[Exercise aim]
Convert the records below into a JSON list of strings, one string per line, leaving out blank lines.

___

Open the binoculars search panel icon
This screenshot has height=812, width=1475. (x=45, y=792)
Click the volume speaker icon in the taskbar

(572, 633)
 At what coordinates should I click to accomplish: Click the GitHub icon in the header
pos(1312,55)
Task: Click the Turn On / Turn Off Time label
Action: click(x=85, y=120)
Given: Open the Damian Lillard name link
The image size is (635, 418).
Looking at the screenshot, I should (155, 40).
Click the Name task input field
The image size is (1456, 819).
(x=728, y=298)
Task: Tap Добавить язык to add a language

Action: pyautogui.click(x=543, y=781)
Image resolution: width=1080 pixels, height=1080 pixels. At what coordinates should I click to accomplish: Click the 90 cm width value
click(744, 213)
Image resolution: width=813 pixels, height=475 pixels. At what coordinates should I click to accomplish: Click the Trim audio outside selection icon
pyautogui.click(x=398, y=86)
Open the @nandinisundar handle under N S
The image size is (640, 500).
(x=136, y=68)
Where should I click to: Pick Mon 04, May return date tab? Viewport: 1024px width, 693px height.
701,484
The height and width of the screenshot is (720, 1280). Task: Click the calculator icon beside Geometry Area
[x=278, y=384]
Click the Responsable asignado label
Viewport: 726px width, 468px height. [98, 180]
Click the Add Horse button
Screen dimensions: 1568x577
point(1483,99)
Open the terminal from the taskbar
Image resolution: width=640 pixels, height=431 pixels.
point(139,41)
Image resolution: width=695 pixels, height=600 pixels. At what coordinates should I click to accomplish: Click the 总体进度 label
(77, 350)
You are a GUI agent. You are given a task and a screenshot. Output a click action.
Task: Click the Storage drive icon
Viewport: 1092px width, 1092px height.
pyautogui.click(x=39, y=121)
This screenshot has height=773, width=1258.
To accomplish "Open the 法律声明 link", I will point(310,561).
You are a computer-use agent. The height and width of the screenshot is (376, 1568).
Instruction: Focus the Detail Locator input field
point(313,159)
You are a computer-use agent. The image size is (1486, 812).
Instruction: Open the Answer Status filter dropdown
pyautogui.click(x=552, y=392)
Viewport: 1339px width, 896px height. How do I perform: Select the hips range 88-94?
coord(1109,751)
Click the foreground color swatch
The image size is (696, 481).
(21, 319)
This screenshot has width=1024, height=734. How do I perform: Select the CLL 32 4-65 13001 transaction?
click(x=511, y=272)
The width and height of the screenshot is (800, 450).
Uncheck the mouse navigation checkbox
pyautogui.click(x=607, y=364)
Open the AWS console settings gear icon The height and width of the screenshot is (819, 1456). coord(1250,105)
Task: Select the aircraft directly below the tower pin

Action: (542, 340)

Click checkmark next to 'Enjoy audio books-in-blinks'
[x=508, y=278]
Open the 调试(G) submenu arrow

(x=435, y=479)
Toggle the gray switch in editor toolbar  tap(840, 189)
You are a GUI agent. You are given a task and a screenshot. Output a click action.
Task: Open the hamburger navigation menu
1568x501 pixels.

___

[Reply]
[
  "Open the binoculars search panel icon",
  "This screenshot has height=812, width=1475. (x=45, y=792)",
  "Click the volume speaker icon in the taskbar",
  "(572, 633)",
  " At what coordinates should I click to accomplish: Click the GitHub icon in the header",
  "pos(1312,55)",
  "Task: Click the Turn On / Turn Off Time label",
  "Action: click(x=85, y=120)",
  "Given: Open the Damian Lillard name link",
  "The image size is (635, 418).",
  "Looking at the screenshot, I should (155, 40).",
  "Click the Name task input field",
  "The image size is (1456, 819).",
  "(x=728, y=298)",
  "Task: Tap Добавить язык to add a language",
  "Action: pyautogui.click(x=543, y=781)",
  "Image resolution: width=1080 pixels, height=1080 pixels. At what coordinates should I click to accomplish: Click the 90 cm width value",
  "click(744, 213)",
  "Image resolution: width=813 pixels, height=475 pixels. At what coordinates should I click to accomplish: Click the Trim audio outside selection icon",
  "pyautogui.click(x=398, y=86)",
  "Open the @nandinisundar handle under N S",
  "The image size is (640, 500).",
  "(x=136, y=68)",
  "Where should I click to: Pick Mon 04, May return date tab? Viewport: 1024px width, 693px height.",
  "701,484",
  "The height and width of the screenshot is (720, 1280). Task: Click the calculator icon beside Geometry Area",
  "[x=278, y=384]",
  "Click the Responsable asignado label",
  "Viewport: 726px width, 468px height. [98, 180]",
  "Click the Add Horse button",
  "Screen dimensions: 1568x577",
  "point(1483,99)",
  "Open the terminal from the taskbar",
  "Image resolution: width=640 pixels, height=431 pixels.",
  "point(139,41)",
  "Image resolution: width=695 pixels, height=600 pixels. At what coordinates should I click to accomplish: Click the 总体进度 label",
  "(77, 350)",
  "You are a GUI agent. You are given a task and a screenshot. Output a click action.",
  "Task: Click the Storage drive icon",
  "Viewport: 1092px width, 1092px height.",
  "pyautogui.click(x=39, y=121)",
  "This screenshot has height=773, width=1258.",
  "To accomplish \"Open the 法律声明 link\", I will point(310,561).",
  "You are a computer-use agent. The height and width of the screenshot is (376, 1568).",
  "Instruction: Focus the Detail Locator input field",
  "point(313,159)",
  "You are a computer-use agent. The image size is (1486, 812).",
  "Instruction: Open the Answer Status filter dropdown",
  "pyautogui.click(x=552, y=392)",
  "Viewport: 1339px width, 896px height. How do I perform: Select the hips range 88-94?",
  "coord(1109,751)",
  "Click the foreground color swatch",
  "The image size is (696, 481).",
  "(21, 319)",
  "This screenshot has width=1024, height=734. How do I perform: Select the CLL 32 4-65 13001 transaction?",
  "click(x=511, y=272)",
  "The width and height of the screenshot is (800, 450).",
  "Uncheck the mouse navigation checkbox",
  "pyautogui.click(x=607, y=364)",
  "Open the AWS console settings gear icon The height and width of the screenshot is (819, 1456). coord(1250,105)",
  "Task: Select the aircraft directly below the tower pin",
  "Action: (542, 340)",
  "Click checkmark next to 'Enjoy audio books-in-blinks'",
  "[x=508, y=278]",
  "Open the 调试(G) submenu arrow",
  "(x=435, y=479)",
  "Toggle the gray switch in editor toolbar  tap(840, 189)",
  "You are a GUI agent. You are given a task and a screenshot. Output a click action.",
  "Task: Open the hamburger navigation menu",
  "1568x501 pixels."
]